Output, word for word, the line that contains "Screen dimensions: 960x601" and all lines following it to the end of the listing. Drop the pictures.

_Recorded data_
════════

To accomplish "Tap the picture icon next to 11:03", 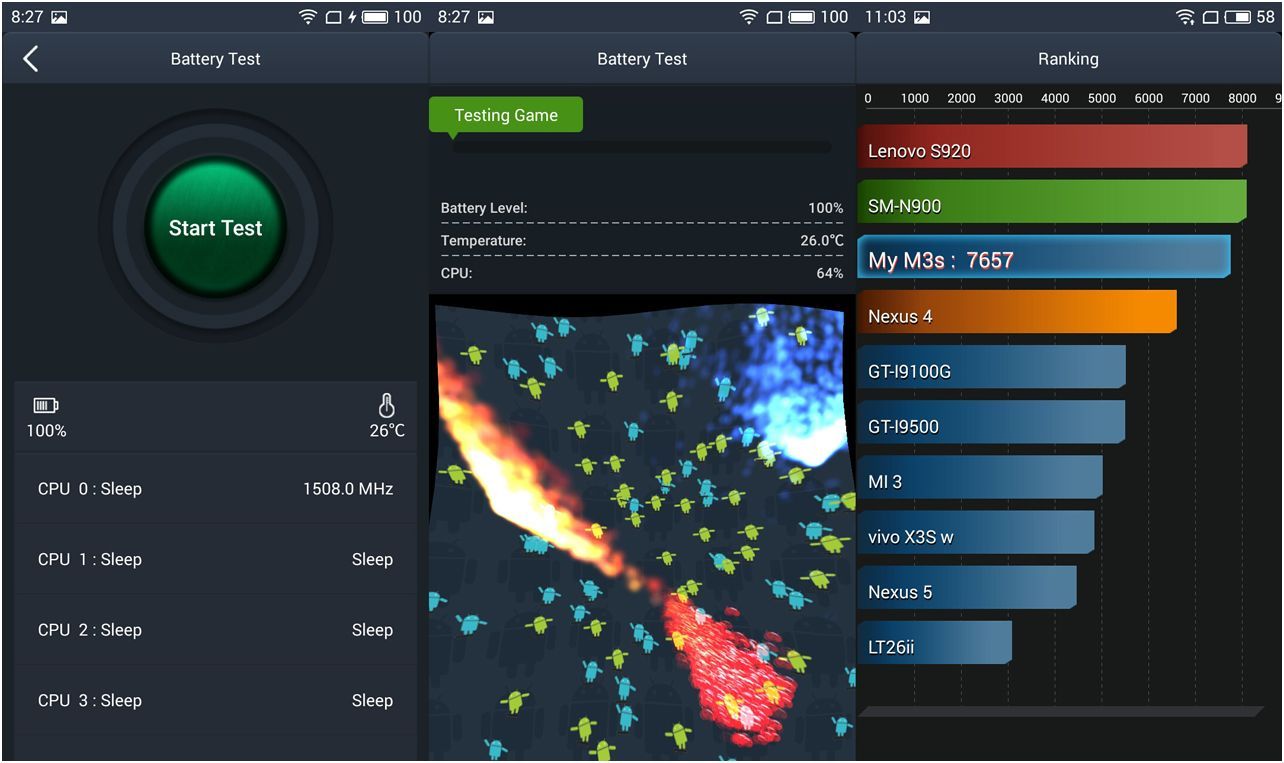I will pyautogui.click(x=922, y=17).
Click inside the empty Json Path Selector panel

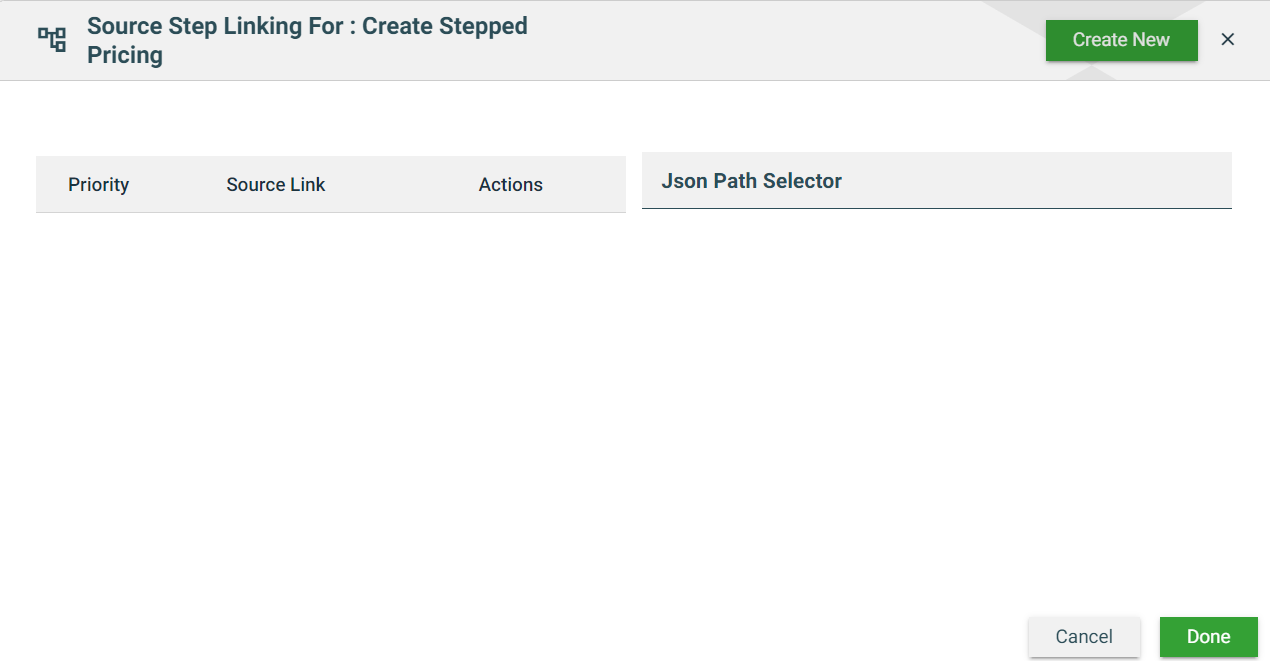tap(936, 400)
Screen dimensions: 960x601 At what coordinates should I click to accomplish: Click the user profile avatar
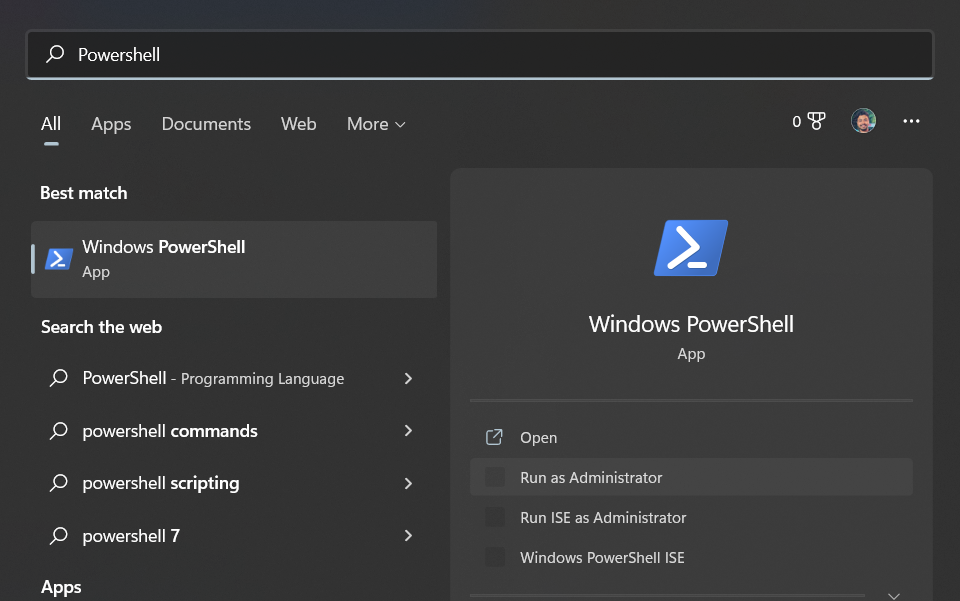(x=863, y=121)
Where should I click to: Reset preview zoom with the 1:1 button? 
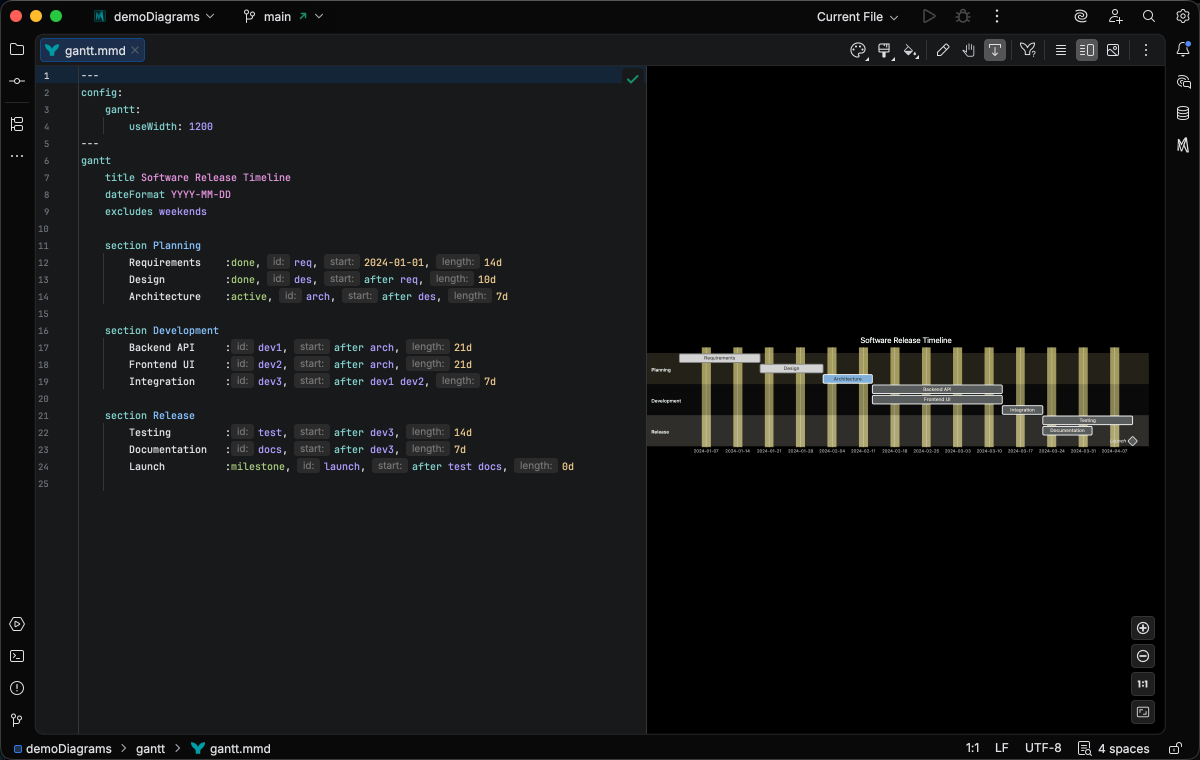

════════

_Reply_
Screen dimensions: 960x601 At what coordinates should I click to accomplish: Click the user profile avatar
(x=863, y=121)
Where should I click to: Reset preview zoom with the 1:1 button? 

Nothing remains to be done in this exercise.